• **SET TASK**
Copy the data below word for word, leaving out every picture.

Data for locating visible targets
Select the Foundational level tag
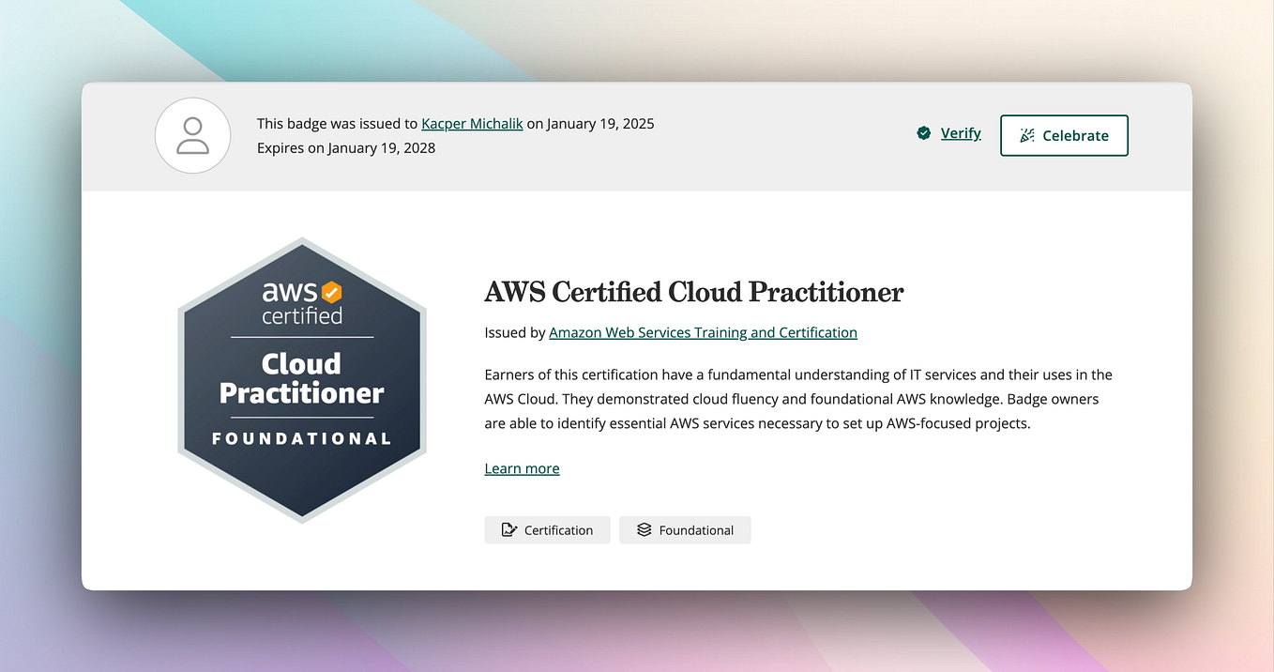 684,529
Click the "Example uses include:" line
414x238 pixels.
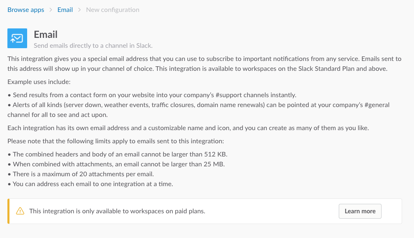(39, 82)
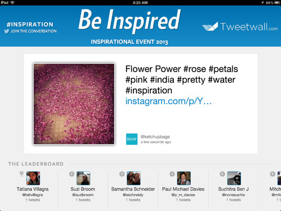Click the rank 4 badge next to Paul Michael Davies
The height and width of the screenshot is (211, 281).
(x=172, y=174)
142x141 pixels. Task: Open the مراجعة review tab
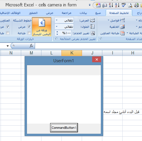[x=66, y=13]
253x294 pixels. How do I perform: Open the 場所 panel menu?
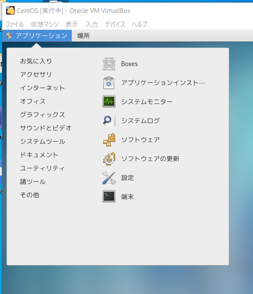pos(83,36)
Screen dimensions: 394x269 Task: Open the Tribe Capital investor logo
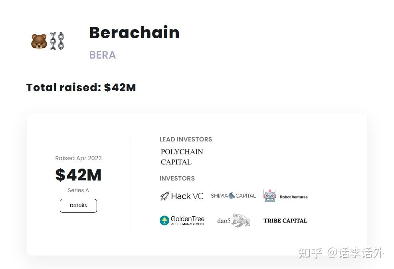[285, 220]
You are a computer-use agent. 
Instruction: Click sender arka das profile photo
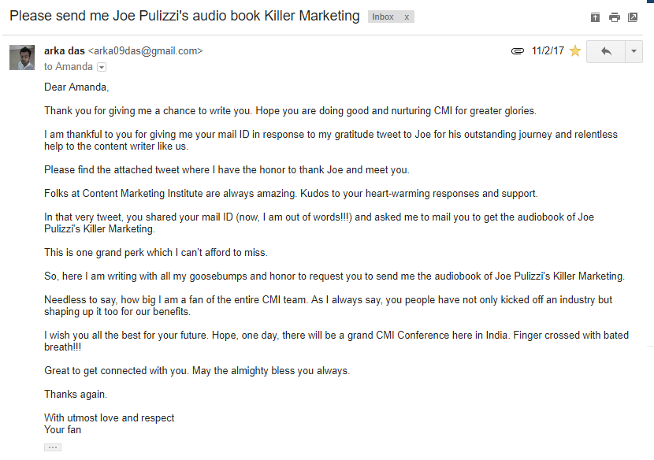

• **EXERCISE SOLUTION**
Select the Foundational level tag
 684,529
Click the "Example uses include:" line
414x238 pixels.
(39, 82)
Click the rank 4 badge next to Paul Michael Davies
The height and width of the screenshot is (211, 281).
(x=172, y=174)
142x141 pixels. Task: Open the مراجعة review tab
[x=66, y=13]
253x294 pixels. How do I perform: Open the 場所 panel menu?
pos(83,36)
Screen dimensions: 394x269 Task: Open the Tribe Capital investor logo
[285, 220]
You are a computer-use agent. 
Instruction: Click sender arka das profile photo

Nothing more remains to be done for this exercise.